As two of the authors of a recent document advocating a one-state

solution to the Arab- Israeli colonial conflict, we intended to

generate debate. Predictably, Zionists decried the proclamation as yet

another proof of the unwavering devotion of Palestinian - and some

radical Israeli - intellectuals to the "destruction of Israel". Some

pro-Palestinian activists accused us of forsaking immediate and

critical Palestinian rights in the quest of a "utopian" dream.

Inspired in part by the South African Freedom Charter and the

Belfast Agreement , the much humbler One State Declaration, authored

by a group of Palestinian, Israeli and international academics and

activists, affirms that "the historic land of Palestine belongs to all

who live in it and to those who were expelled or exiled from it since

1948, regardless of religion, ethnicity, national origin or current

citizenship status". It envisages a system of government founded on

"the principle of equality in civil, political, social and cultural

rights for all citizens".


It is precisely this basic insistence on equality that is perceived by

Zionists as an existential threat to Israel, undermining its inherently

discriminatory foundations which privilege its Jewish citizens over all

others. Israeli prime minister Ehud Olmert was refreshingly frank when

he recently admitted that Israel was "finished" if it faced a struggle

for equal rights by Palestinians.


But whereas transforming a regime of institutionalised racism, or

apartheid, into a democracy was viewed as a triumph for human rights

and international law in South Africa and Northern Ireland, it is

rejected out of hand in the Israeli case as a breach of what is

essentially a sacred right to ethno-religious supremacy

(euphemistically rendered as Israel's "right to be a Jewish state").

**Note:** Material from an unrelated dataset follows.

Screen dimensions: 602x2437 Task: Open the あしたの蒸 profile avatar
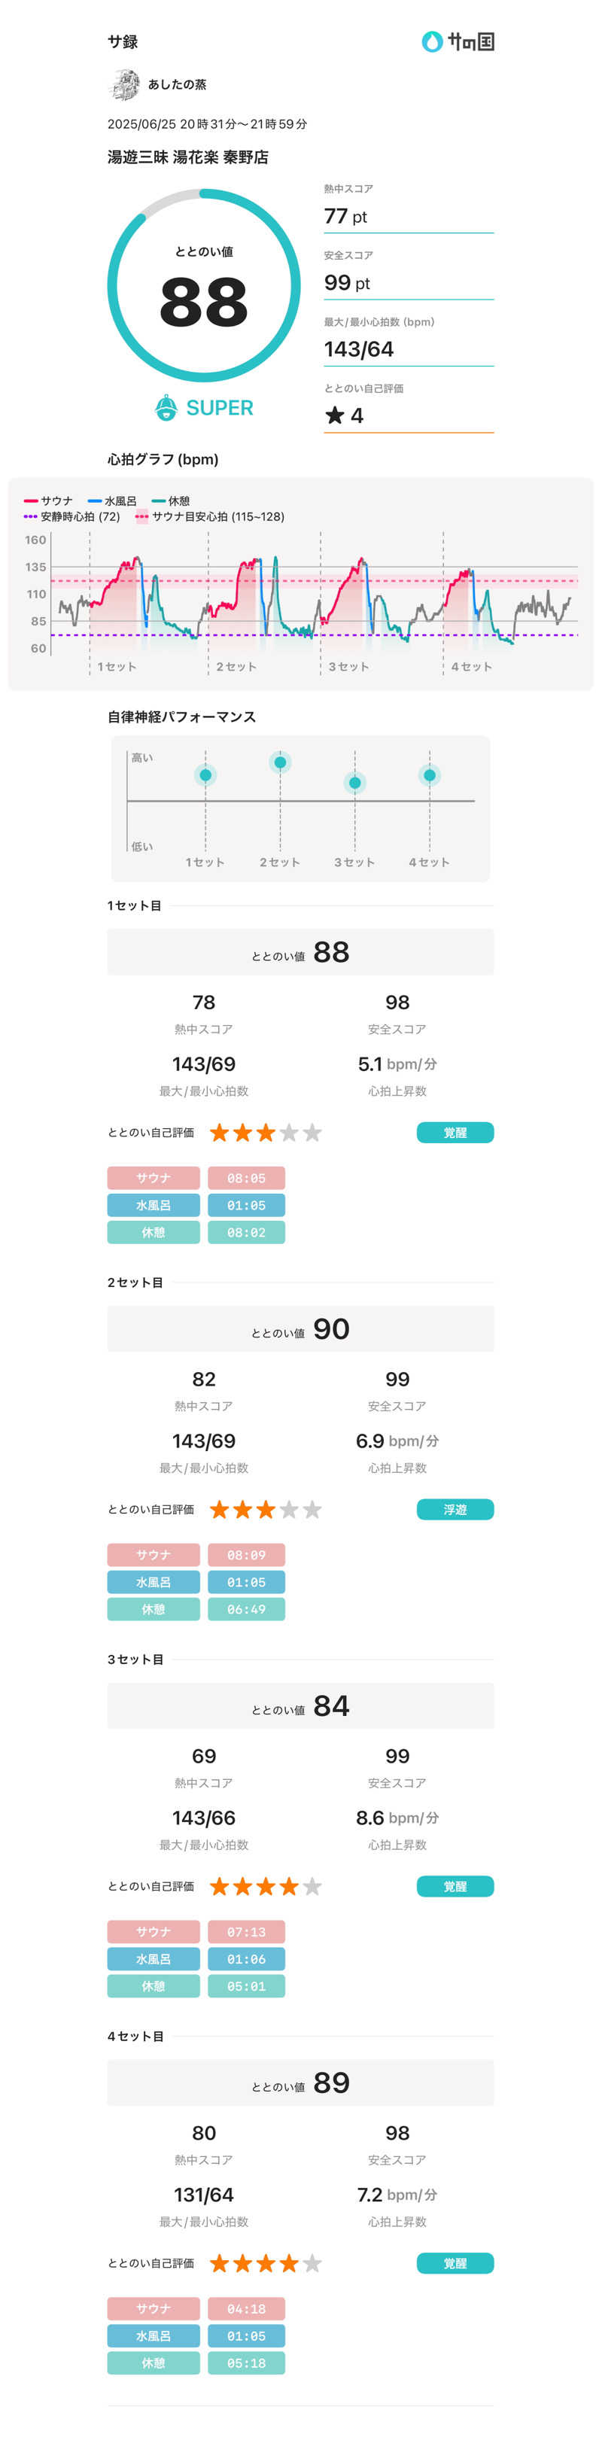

Palestinians are urged by an endless parade of western envoys and

political hucksters - the latest among them Tony Blair - to make do

with what the African National Congress rightly rejected when offered

it by South Africa's apartheid regime: a patchwork Bantustan made up of

isolated ghettoes that falls far below the minimum requirements of

justice.


Sincere supporters of ending the Israeli occupation have also been

severely critical of one- state advocacy on moral and pragmatic

grounds. A moral proposition, some have argued, ought to focus on the

likely effect it may have on people, and particularly those under

occupation, deprived of their most fundamental needs, like food,

shelter and basic services. The most urgent task, they conclude, is to

call for an end to the occupation, not to promote one-state illusions.

Other than its rather patronising premise - that these supporters

somehow know what Palestinians need more than we do - this argument is

problematic in assuming that Palestinians, unlike humans everywhere,

are willing to forfeit their long-term rights to freedom, equality and

self-determination in return for some transient alleviation of their

most immediate suffering.


The refusal of Palestinians in Gaza to surrender to Israel's demand

that they recognise its "right" to discriminate against them, even in

the face of its criminal starvation siege imposed with the backing of

the United States and the European Union, is only the latest

demonstration of the fallacy of such assumptions.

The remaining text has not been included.